Pertandingan antar hewan sihir panggilan pun dimulai, meskipun Harimau Putih Riki bisa dengan mudah mengalahkan Naga milik Iris, tapi Riki meminta Harimau peliharaannya untuk sedikit menurunkan kekuatannya.


"Jangan terlalu kasar dan temani dia bermain terlebih dahulu," kata Riki pada Harimau.


Riki memang ingin agar pertandingan ini menjadi lebih adil. Meskipun Harimau Putih-nya memiliki kekuatan yang tak tertandingi, Riki tidak ingin melihat Naga milik Iris terluka dengan keras.


Harimau Putih dengan patuh mengangguk, menunjukkan pemahamannya terhadap permintaan Riki.


Ia menganggap bahwa ini adalah pertandingan hiburan dan bukan kesempatan untuk melukai lawannya.


Dengan perlahan, Harimau Putih mendekati Naga.Ia menggerakkan tubuhnya dengan lembut, mencoba memancing Naga untuk menyerangnya.


Naga itu pun mulai menyerangnya tanpa ragu, tapi serangannya tidak bisa melukai Mochi sedikitpun.


"Silvy, gunakan serangan terkuatmu!" teriak Iris pada Naga panggilannya.


Naga mendengarkan perintah Iris dan dengan segera mengumpulkan kekuatannya.


Dia mengepalkan cakarnya, mempersiapkan serangan terkuat yang mampu dilakukannya.


Dengan gerakan yang gesit, Naga meluncurkan serangan melalui udara dengan kecepatan yang luar biasa. Cakar Naga melintasi ruang antara dia dan Harimau Riki dengan presisi yang mematikan.


Namun, saat serangannya mencapai target, Mochi tiba-tiba bersin dan Naga milik Iris langsung terpental sangat jauh.


Riki, Lala, dan Gon menepuk jidat melihat kejadian tersebut.


"Dasar tak bisa dia andalkan!" kata Riki.


"Bukannya sama saja kaya tuannya!" sindir Lala.


Sementara itu, Iris dan semua penonton yang hadir, termasuk raja dan ayahnya Iris, hanya bisa terdiam melihat Naga itu langsung kalah begitu saja dengan cara tak terduga.


"Pertandingan belum berakhir! Sekarang giliranku untuk melawanmu!" teriak Iris mencabut pedangnya.


"Baiklah," jawab Riki menerimanya.


Iris bersiap dengan pedangnya dan Riki juga siap dengan kekuatan sihirnya setelah mendapatkan tongkat baru.

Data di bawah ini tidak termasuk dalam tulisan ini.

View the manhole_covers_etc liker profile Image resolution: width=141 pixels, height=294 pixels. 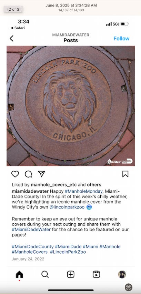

Mereka berdua saling menatap dalam ketegangan. Iris merasakan kekuatan dan energi yang mengalir dalam dirinya, memberinya keyakinan bahwa dia bisa mengalahkan Riki.


Ayah Iris yang duduk di kursi kehormatan juga berpikir keras tentang strategi apa yang bisa digunakan perempuan mudanya itu untuk melawan Riki.


Tiba-tiba, Iris melompat menuju Riki, mengayunkan pedangnya dengan cepat.Riki dengan sigap menghindar, lalu melepaskan serangan balasan menggunakan sihirnya.


[Ding! -50 poin telah digunakan]


Bola terbuat dari tanah yang terbakar muncul di depannya dan menghantam Iris. Tetapi, tanah itu hancur saat pedang Iris menerkamnya.


[Ding! -100 poin telah digunakan]


Tontonan yang penuh aksi ini membuat penonton semakin terhanyut. Mereka mengagumi keahlian dan keberanian Iris yang tak kenal takut menghadapi tantangan Riki. Bahkan, raja pun terkesima dengan kecerdikan putrinya ini.


"Apa Richie memang sekuat itu?" kata murid akademi yang sering merundungnya.


Mereka mulai segan dan takut jika harus mengganggunya lagi di akademi.


Iris dan Riki terus bertempur, saling menghindari serangan dan mencoba menyerang dengan kekuatan penuh.


[Ding! -50 poin telah digunakan]


[Ding! -150 poin telah digunakan]


Setiap gerakan mereka menghasilkan suara bertalu-talu yang memenuhi stadion.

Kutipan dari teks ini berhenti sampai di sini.